La casa de todo

Esta noche he soñado con el blog. Seguramente, también con el Muso. Aunque no recuerdo el sueño, solo la conclusión: el blog es el centro y tiene que articularlo todo.

Bueno, recuerdo eso y la terrible migraña con la que me he despertado, porque, por lo visto, lo de que de noche la mente siga trabajando como si fuera de día tiene un precio.

Y, sí, quizá si no hubiera habido migraña ahora estaría con ánimo para escribir uno de esos diálogos con Aúspice en los que la conclusión que recuerdo no llega en frío y en el primer párrafo, sino después de una conversación que solo ha existido sobre el papel.

Pero ha habido migraña y, por más que la medicación que tomo me quite el dolor de cabeza, lo cierto es que deja todo lo demás, como el cuerpo hecho un trapo, hasta el punto de que todo se siente como la resaca después de una noche de fiesta y desmadre, pero sin fiesta ni desmadre.

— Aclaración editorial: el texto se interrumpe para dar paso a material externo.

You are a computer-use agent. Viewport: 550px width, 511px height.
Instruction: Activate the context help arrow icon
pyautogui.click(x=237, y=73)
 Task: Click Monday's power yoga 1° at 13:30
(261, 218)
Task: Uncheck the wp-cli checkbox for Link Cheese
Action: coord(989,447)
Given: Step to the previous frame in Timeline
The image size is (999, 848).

Así que no hay ánimo para conversaciones teóricas con el Muso —ni para casi nada—. Pero aquí estamos, porque pienso escribiendo, porque necesito que la migraña, al menos, sirva para algo y porque no me perdonaría que una idea nocturna pasara de largo por no haber sabido parar un instante para hacerle caso.

Así que llevo desde que me he levantado dándole vueltas a la idea, a la frase: el blog es —y tiene que ser— el centro de todo y tiene que articularlo. La única traducción a lenguaje de vigilia que se me ocurre es que no me conviene separar canales y que haya uno para el diario y la ficción breve, que sería el blog, y otros para la ficción larga.

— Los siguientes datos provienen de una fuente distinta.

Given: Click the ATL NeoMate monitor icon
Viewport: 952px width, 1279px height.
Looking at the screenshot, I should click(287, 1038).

Quizás, si tenemos en cuenta que una de las decisiones más radicales que he tomado desde que he vuelto a escribir es que lo hago, fundamentalmente, para ser feliz y para que llegue a la gente, pero no con el fin de entrar en ningún tipo de circuito profesional, la idea de articular a través del blog también la ficción larga, es decir, las novelas y los guiones de cine, tiene todo el sentido del mundo.

Y digo más, usar el blog como cuaderno de escritura no solo de los textos breves, sean de ficción o no, sino también de los largos encaja sorprendentemente bien con la idea de mostrar la escritura en vivo en TikTok, porque así también se vería el proceso no solo en la parte mecánica, que creo que es la más aburrida, sino también en los resultados —que son los textos, las historias— y que es la parte más importante de todo.

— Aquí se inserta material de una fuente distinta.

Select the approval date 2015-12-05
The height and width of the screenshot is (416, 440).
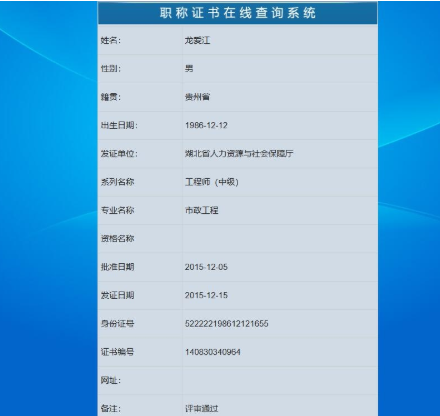pos(206,267)
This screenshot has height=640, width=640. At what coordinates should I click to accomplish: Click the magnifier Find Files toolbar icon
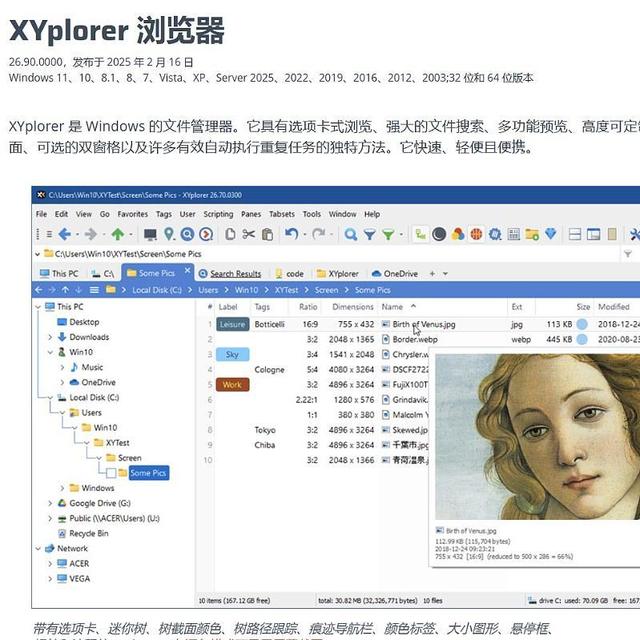pos(350,234)
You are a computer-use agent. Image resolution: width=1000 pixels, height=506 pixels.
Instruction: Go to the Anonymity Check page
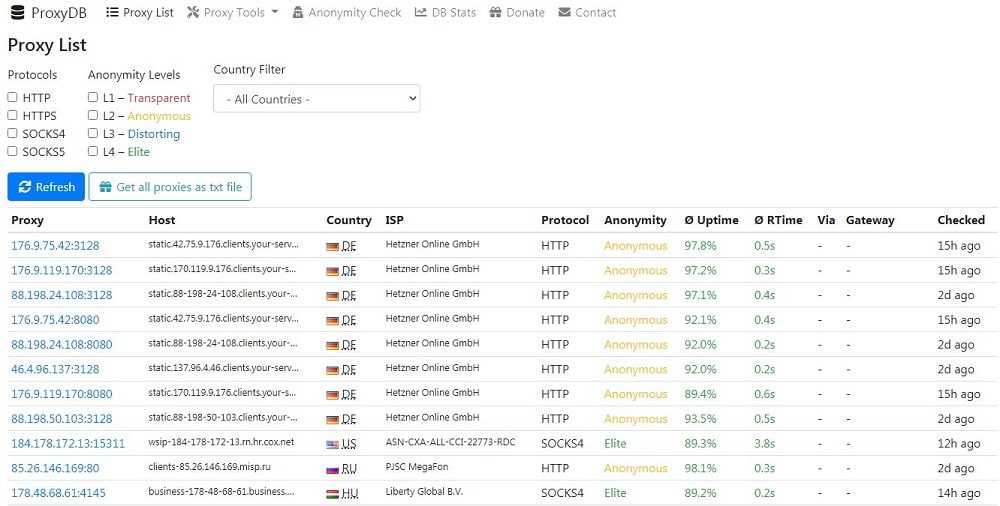(x=354, y=13)
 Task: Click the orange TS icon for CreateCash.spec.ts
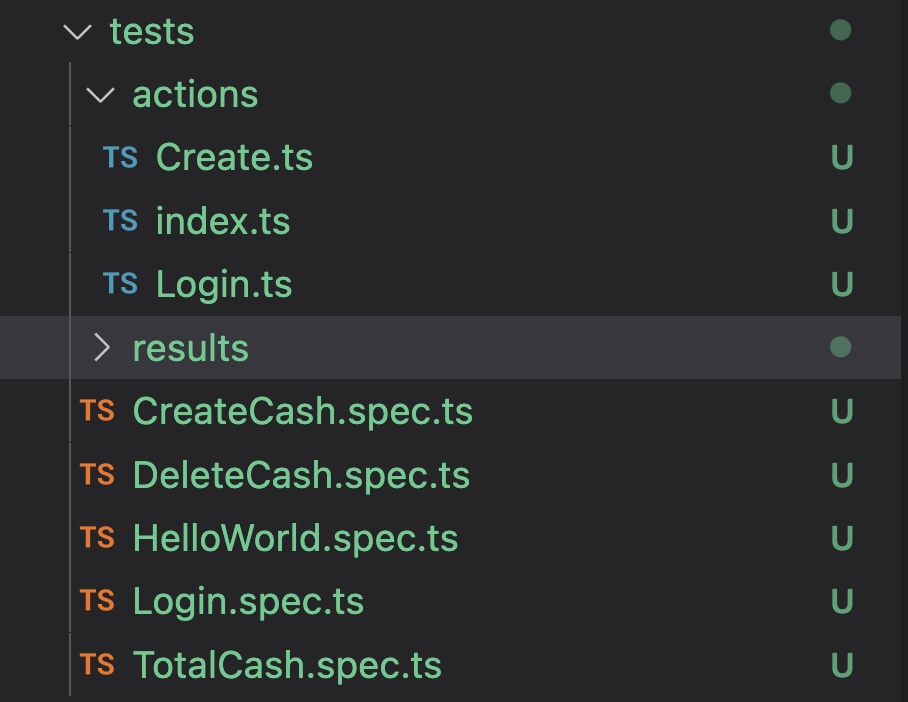coord(96,411)
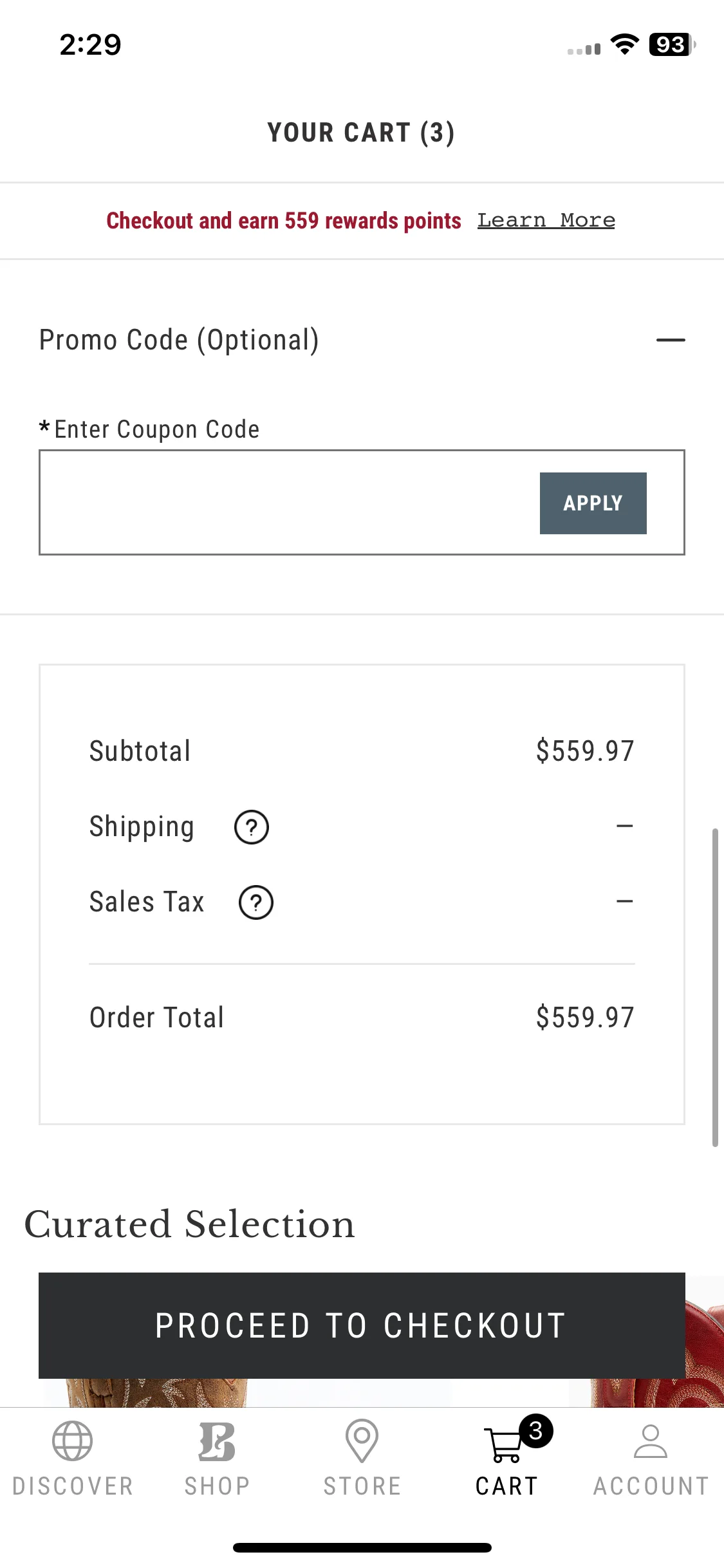Apply the coupon code
This screenshot has height=1568, width=724.
click(x=593, y=503)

Ahora bien, para hacer eso y que tenga algún tipo de sentido, el blog debería cambiar, al menos en la portada, para dejar claro que aquí se pueden encontrar distintas zonas y que están separadas por secciones. Y ahí es donde no sé si la idea que tengo en mente es ejecutable, o no. Y aunque lo sea, ahora mismo, en plena resaca migrañosa, se me hace un mundo —y sí, ya lo sé, esto también pasará y me encanta jugar con WordPress, aunque ahora no lo parezca—.

En fin, que esa es la idea, convertir el blog en casa de todo, crear secciones más claras, no solo dentro, como ahora, sino en la portada, y de esta manera permitirme disfrutar del todo y sin complejos de lo mucho que me gusta esto de tener un blog que forma parte de mi rutina, a veces para soñar con letras e historias largas, a veces para dejar constancia de mi día a día.